● **Document excerpt**:
☆ ☆ ☆

Yields across 289 Aberdeenshire postcodes top out at 9.5% in Laurencekirk (AB30), comfortably above the county median of 8.9% on a buy-to-let basis. The spread between Aberdeenshire postcodes is tighter than what investors see in cities like Edinburgh because the county is dominated by rural towns and villages where prices and rents track local labour-market demand rather than premium-postcode amenity. For an investor, the question is less about which postcode wins on yield and more about which strategy fits: holiday let (a furnished short-term rental, typically through Airbnb or similar) in Royal Deeside and coastal tourist territory, or buy-to-let (a long-term tenanted rental on an assured shorthold tenancy) in commuter and farming towns. The county already sits 3.2pp above the UK national median, so suburb selection adds further upside on top of an already income-friendly base.
Laurencekirk (AB30) Leads Aberdeenshire at 9.5% Gross Yield
Gross yields = annual income / sale price. Based on 3-bed house medians. Filter to your own property type and bedroom count for tailored figures.

☆ ☆ ☆

(Items from a data source)
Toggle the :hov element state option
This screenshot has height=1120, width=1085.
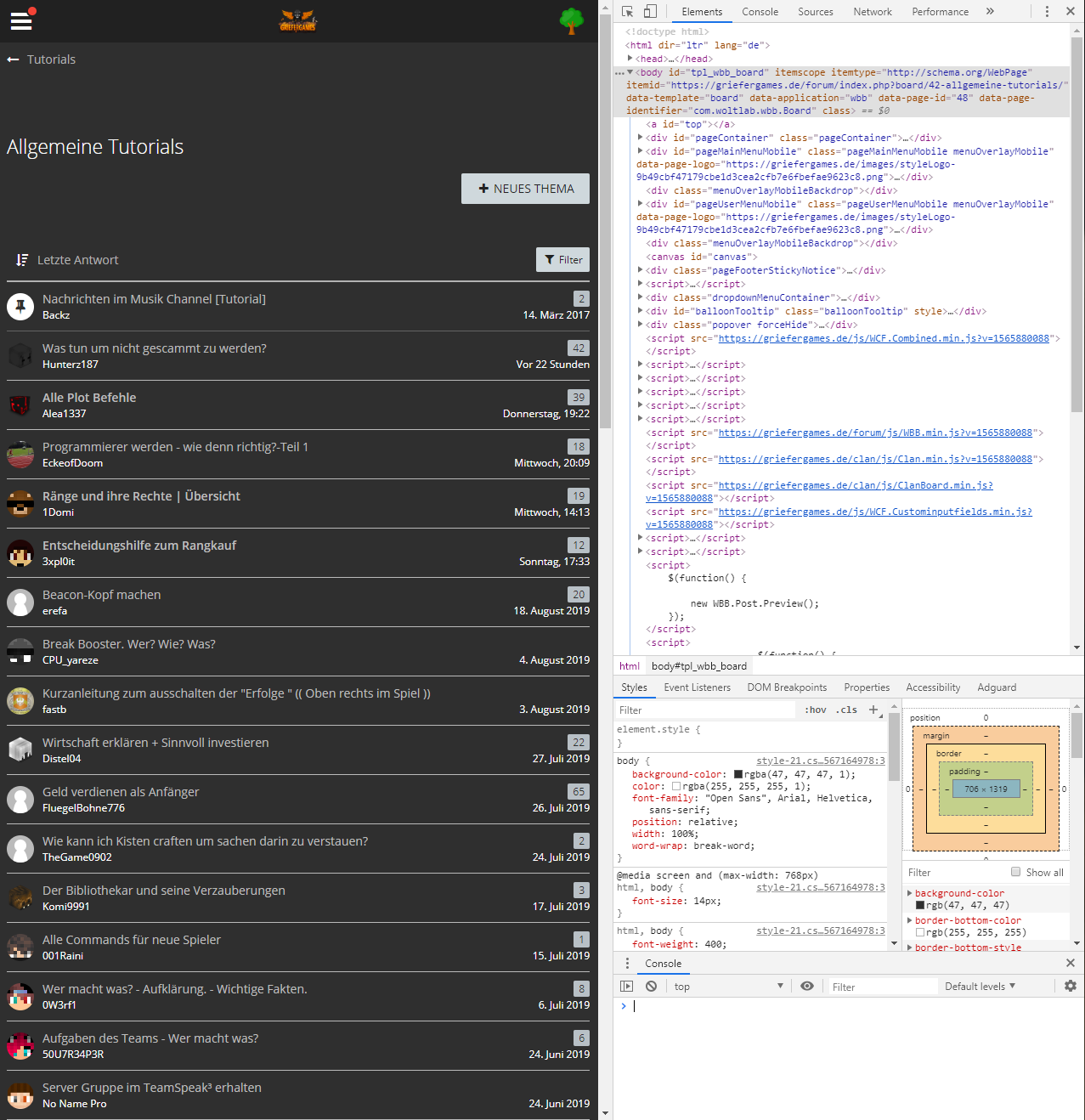[x=816, y=710]
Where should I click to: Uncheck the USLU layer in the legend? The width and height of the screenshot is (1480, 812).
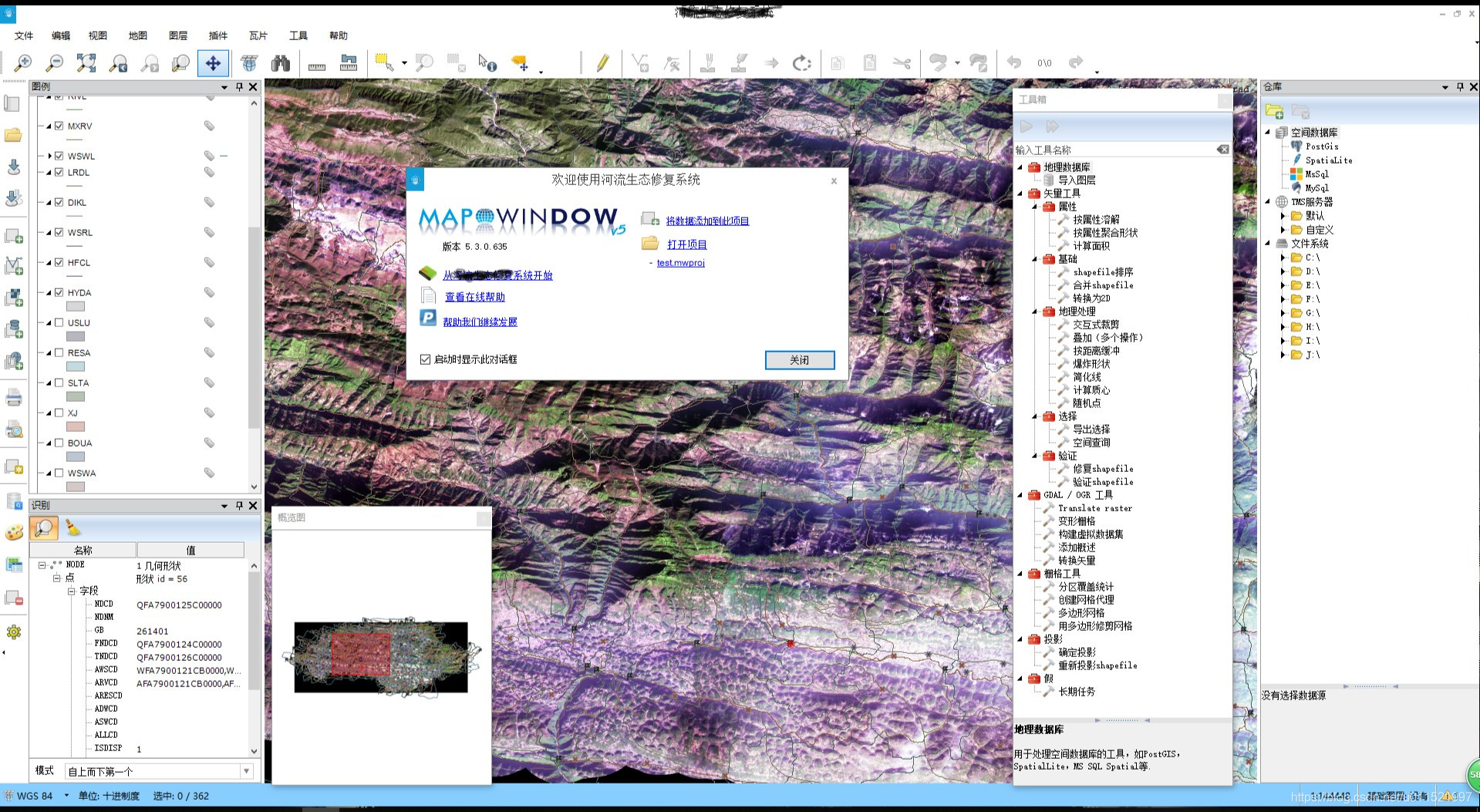(x=59, y=322)
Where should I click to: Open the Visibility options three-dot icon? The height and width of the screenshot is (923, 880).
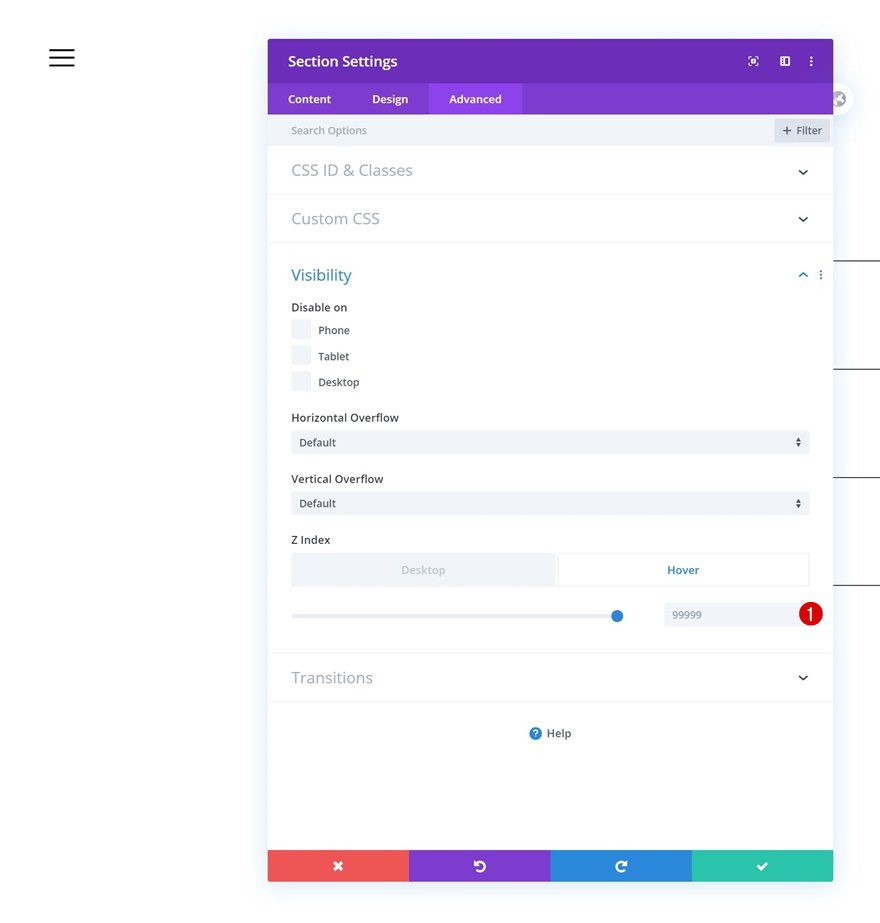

☆ ☆ ☆

● **Aim 1**:
In the text on Aberdeenshire rental yields, what is the county median yield on a buy-to-let basis?
● **Aim 2**:
Retype the part of the Aberdeenshire rental yields text between "Yields across 289" and "already income-friendly base.", inclusive.
● **Aim 3**:
Extend the text on Aberdeenshire rental yields, picking up after its final sentence.

● **Exercise output 1**:
8.9%

● **Exercise output 2**:
Yields across 289 Aberdeenshire postcodes top out at 9.5% in Laurencekirk (AB30), comfortably above the county median of 8.9% on a buy-to-let basis. The spread between Aberdeenshire postcodes is tighter than what investors see in cities like Edinburgh because the county is dominated by rural towns and villages where prices and rents track local labour-market demand rather than premium-postcode amenity. For an investor, the question is less about which postcode wins on yield and more about which strategy fits: holiday let (a furnished short-term rental, typically through Airbnb or similar) in Royal Deeside and coastal tourist territory, or buy-to-let (a long-term tenanted rental on an assured shorthold tenancy) in commuter and farming towns. The county already sits 3.2pp above the UK national median, so suburb selection adds further upside on top of an already income-friendly base.

● **Exercise output 3**:
Why the Top Postcodes Lead: Affordable Entry Plus Steady Rural Demand
Laurencekirk (AB30) sits at the top of the table because its entry price of about £169,000 is the cheapest on the list, while monthly rents of about £1,300 hold within a few pounds of postcodes priced above it. Laurencekirk is a Mearns market town on the main Edinburgh-to-Aberdeen rail line, with regular ScotRail services running into Aberdeen in around 25 minutes and the agricultural belt around it providing steady local employment. Tenants here are typically commuters, farm workers and Aberdeen city staff who want a 3-bed house with a garden at well below the price of Aberdeen's western suburbs. That tenant base is reliable rather than seasonal, which makes Laurencekirk a buy-to-let postcode first and a holiday let prospect second.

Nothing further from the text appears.